Blackwater manager blamed for 2004 massacre in Fallujah
Military contractors write that a site manager sent four Americans on an ill-advised, fatal mission

Joseph Neff, Staff Writer
When four Blackwater USA security guards were ambushed and massacred in Fallujah in 2004, graphic images showed the world exactly what happened: four men killed, their bodies burned and dragged through the streets. A chanting mob hung two mutilated corpses from a bridge.

Since then, Congress and the families of the murdered private security contractors have been demanding answers: Why did the lightly armed and undermanned team go through the heart of one of Iraq's most hostile cities? Why did the two teams sent out that day have four members, not the usual six? Some answers can be found in memos from a second team for Blackwater operating around Fallujah on March 31, 2004.

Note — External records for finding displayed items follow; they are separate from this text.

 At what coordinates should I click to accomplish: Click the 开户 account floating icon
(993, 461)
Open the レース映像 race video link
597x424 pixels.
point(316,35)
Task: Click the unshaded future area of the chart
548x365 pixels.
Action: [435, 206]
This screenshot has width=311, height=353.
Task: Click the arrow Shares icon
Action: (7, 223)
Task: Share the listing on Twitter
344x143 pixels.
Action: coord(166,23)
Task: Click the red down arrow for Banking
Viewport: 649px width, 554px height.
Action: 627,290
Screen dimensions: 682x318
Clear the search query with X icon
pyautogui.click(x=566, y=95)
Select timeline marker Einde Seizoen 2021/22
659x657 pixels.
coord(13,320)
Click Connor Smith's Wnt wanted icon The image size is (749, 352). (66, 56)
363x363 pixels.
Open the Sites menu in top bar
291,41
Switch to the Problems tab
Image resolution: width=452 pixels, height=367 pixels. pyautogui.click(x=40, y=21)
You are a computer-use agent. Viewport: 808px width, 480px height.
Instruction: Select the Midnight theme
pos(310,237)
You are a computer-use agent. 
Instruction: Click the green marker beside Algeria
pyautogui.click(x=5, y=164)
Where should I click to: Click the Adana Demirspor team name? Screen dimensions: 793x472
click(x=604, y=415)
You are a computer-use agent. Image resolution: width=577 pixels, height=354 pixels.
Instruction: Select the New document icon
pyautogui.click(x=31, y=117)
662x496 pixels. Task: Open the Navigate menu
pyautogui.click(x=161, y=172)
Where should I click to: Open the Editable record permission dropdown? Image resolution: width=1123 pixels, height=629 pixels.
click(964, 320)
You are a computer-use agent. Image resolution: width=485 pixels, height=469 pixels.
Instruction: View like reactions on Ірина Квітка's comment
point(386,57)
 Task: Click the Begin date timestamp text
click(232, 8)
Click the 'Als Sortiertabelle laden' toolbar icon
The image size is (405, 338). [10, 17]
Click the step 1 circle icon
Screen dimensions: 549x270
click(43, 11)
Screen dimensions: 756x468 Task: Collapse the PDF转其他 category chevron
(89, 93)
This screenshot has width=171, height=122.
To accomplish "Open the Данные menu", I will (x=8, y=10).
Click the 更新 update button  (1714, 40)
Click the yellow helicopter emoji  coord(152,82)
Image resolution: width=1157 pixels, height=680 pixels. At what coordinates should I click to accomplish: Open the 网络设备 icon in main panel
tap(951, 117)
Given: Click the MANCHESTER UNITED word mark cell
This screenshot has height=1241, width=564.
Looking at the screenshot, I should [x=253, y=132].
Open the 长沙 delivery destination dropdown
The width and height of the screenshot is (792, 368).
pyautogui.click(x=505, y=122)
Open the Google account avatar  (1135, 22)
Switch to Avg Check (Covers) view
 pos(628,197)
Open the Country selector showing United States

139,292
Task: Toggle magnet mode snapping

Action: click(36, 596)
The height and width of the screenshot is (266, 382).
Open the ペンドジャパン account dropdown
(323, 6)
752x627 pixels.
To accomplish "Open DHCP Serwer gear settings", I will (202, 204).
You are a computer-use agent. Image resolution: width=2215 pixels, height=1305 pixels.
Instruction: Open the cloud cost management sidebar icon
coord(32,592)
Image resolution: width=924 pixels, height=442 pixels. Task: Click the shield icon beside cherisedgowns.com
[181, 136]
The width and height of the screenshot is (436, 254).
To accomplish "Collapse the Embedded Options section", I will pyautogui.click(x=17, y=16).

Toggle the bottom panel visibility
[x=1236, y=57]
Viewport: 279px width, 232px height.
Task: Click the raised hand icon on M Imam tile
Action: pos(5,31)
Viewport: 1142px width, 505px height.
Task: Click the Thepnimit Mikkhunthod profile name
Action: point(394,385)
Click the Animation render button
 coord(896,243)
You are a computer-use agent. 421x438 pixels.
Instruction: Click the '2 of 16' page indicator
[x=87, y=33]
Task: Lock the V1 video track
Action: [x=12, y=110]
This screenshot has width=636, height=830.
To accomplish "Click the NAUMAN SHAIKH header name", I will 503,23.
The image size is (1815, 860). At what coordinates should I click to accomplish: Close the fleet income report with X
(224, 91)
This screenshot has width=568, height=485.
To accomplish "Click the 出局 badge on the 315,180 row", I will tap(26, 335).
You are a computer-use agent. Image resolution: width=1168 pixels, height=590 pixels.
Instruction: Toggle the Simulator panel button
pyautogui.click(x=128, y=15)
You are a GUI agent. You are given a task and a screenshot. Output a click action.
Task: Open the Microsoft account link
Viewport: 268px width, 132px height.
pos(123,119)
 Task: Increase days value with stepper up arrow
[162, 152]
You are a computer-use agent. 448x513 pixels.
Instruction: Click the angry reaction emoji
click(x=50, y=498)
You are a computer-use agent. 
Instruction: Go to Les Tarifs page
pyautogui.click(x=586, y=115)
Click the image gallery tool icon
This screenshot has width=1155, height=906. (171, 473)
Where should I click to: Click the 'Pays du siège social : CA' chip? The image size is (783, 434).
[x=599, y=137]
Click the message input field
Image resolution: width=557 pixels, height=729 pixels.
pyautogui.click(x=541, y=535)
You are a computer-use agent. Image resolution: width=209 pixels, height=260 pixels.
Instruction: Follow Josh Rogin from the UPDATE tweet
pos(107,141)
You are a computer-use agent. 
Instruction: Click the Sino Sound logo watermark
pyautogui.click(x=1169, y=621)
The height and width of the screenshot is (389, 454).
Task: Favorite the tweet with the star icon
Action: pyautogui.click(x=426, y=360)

Blackwater, based in North Carolina, sent two squads through Fallujah without maps, according to memos obtained by The News & Observer. Both of the six-man teams, named Bravo 2 and November 1, were sent out two men short, leaving them more vulnerable to ambush.

The Bravo 2 team members had protested that they were not ready for the mission and had not had time to prepare their weapons, but they were commanded to go, according to memos written by team members. The team disregarded directions to drive through Fallujah and instead drove around it and returned safely to Baghdad that evening. The November 1 team went into Fallujah and was massacred.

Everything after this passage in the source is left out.